I love debating this question. I lose a lot of chickens to cocci. My first batch this spring, I lost over 25% of my meat birds.... and comparing notes with my neighbors, I did better than some people. I sell my meat birds marketed as no antiobiotic, so I already precluded myself from using the medicated stuff. However, on breeding animals which are not to be eaten or are not pregnant (goats and ewes), I use a coccidiostat. I've lost goats to Cocci trying to be "natural". It seemed like a great loss in hindsight that they died becasue I was being proud. Afterall, they weren't meant to be eaten.

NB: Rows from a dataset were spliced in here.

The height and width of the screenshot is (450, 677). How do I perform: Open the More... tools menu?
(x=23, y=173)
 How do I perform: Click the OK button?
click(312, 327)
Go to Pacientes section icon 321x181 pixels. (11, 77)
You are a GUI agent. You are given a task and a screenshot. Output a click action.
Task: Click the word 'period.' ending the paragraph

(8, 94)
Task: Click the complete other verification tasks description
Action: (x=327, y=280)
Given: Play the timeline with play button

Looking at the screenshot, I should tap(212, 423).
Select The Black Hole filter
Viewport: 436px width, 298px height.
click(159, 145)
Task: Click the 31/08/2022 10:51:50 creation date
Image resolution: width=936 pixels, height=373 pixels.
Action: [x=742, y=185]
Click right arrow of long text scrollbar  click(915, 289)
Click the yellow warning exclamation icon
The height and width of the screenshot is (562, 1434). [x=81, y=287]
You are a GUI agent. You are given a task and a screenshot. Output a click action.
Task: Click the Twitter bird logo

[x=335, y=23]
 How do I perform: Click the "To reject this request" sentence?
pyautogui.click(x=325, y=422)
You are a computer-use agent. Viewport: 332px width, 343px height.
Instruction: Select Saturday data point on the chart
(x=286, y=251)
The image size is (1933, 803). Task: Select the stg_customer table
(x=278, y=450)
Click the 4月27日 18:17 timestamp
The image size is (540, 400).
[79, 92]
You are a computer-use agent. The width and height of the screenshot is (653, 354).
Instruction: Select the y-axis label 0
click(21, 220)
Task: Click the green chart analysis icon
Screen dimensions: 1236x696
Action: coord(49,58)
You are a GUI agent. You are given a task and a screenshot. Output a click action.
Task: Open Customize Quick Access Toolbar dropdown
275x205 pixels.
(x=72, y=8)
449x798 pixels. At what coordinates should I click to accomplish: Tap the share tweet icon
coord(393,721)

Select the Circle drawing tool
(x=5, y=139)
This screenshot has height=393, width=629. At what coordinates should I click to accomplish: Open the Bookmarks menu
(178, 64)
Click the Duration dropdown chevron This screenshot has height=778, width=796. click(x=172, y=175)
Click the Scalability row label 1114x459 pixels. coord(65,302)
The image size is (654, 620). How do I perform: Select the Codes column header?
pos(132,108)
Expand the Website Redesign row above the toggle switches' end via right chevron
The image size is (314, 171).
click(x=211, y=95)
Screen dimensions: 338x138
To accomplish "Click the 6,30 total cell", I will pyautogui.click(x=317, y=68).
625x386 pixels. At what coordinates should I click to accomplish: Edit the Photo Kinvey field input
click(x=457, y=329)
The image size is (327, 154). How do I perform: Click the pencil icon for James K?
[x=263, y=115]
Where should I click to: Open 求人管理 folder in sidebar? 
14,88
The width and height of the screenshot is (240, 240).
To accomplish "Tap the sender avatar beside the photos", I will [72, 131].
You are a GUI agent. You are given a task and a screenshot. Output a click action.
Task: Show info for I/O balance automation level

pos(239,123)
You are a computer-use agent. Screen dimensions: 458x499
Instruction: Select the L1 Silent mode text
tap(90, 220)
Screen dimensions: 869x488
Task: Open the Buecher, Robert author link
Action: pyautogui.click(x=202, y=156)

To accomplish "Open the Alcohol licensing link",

Back to chickens. As the spring dries into summer, I lose far fewer birds to it. If you get meat birds in Spring, you'll lose more to it. If breeding your own meat birds, you would want to hold back the ones who seemed to grow best with the least issues. Selective breeding is really your only alternative to coccidiostats; at least the only sustainable alternative. I live in a wet area with wet soils. Cocci thrives here. No good management, clean litter/water, fresh grass daily will prevent it. I recall my extension agent laughing out loud when I told her "I though if I just kept good care of my meat birds, moved them daily, kept them healthy, I'd have no problem". I was frankly naive.
I currently have 50 freedom rangers out on grass at 4 weeks of age. I haven't lost a single one to disease yet. By this time, I bet 10 cornish X's would have dropped dead. The weather has been better, so it's a little like comparing apples to oranges. However, I think in the long run, I'll be staying away from the cornish X's.